Find every line in the material below that contains the word "height" and copy each of those lines.
---------------
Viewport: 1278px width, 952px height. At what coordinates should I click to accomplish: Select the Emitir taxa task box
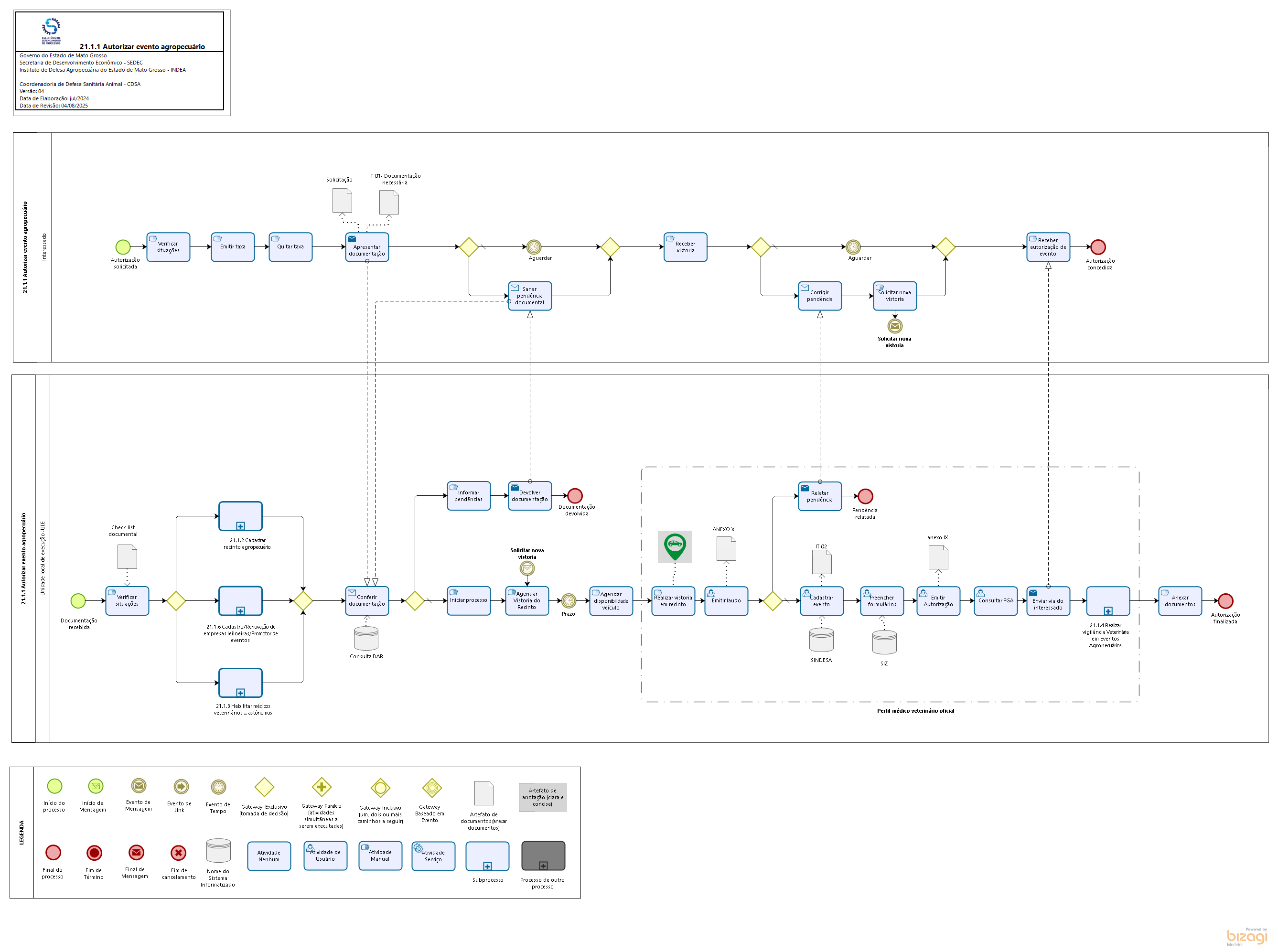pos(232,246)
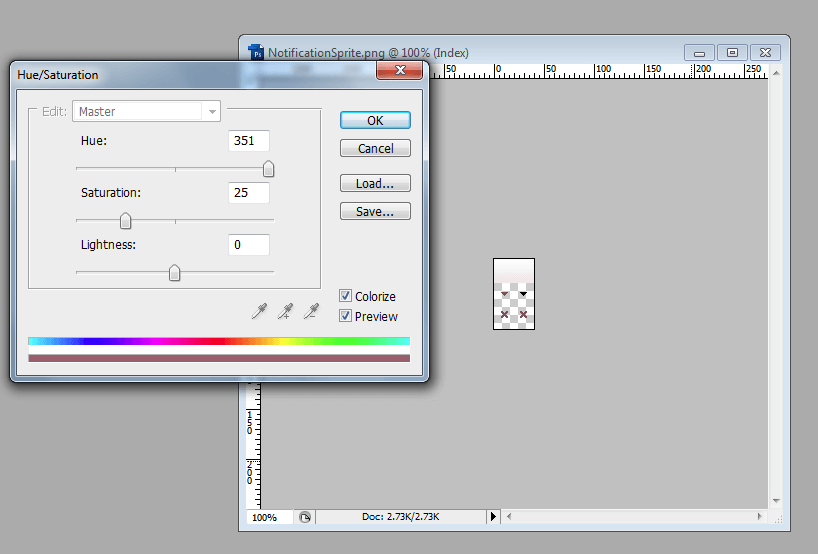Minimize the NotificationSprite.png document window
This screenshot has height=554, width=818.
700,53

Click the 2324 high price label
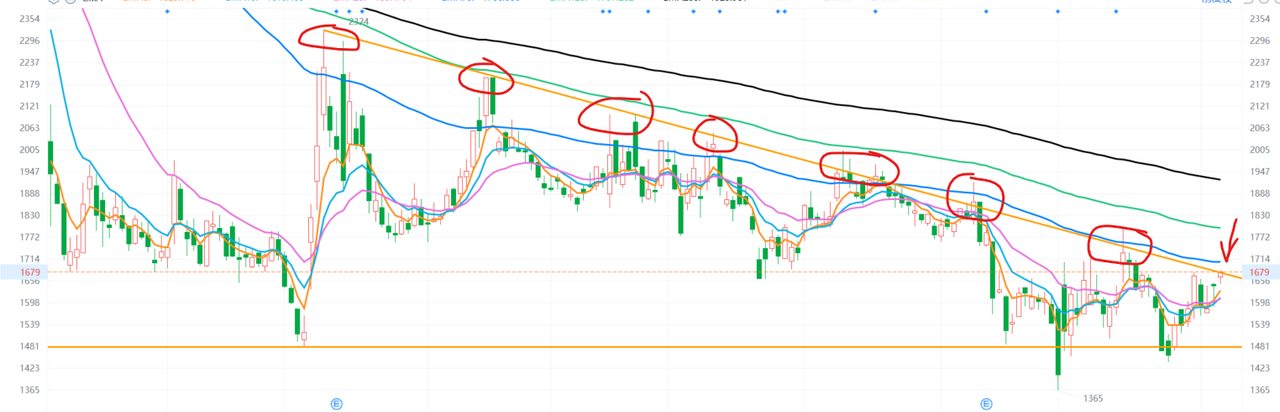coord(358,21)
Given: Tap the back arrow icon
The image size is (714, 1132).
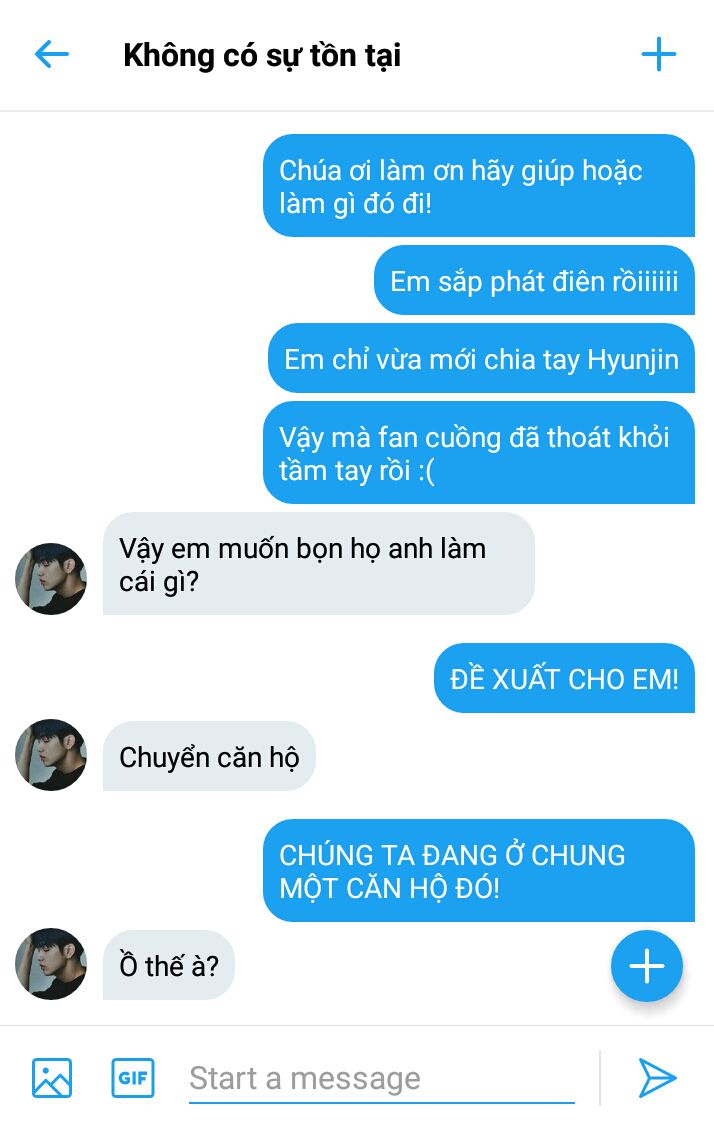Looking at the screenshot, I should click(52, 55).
---------------
§ Result
Viewport: 1278px width, 952px height. At what coordinates should I click to accomplish: Select the Emitir taxa task box
This screenshot has height=554, width=818.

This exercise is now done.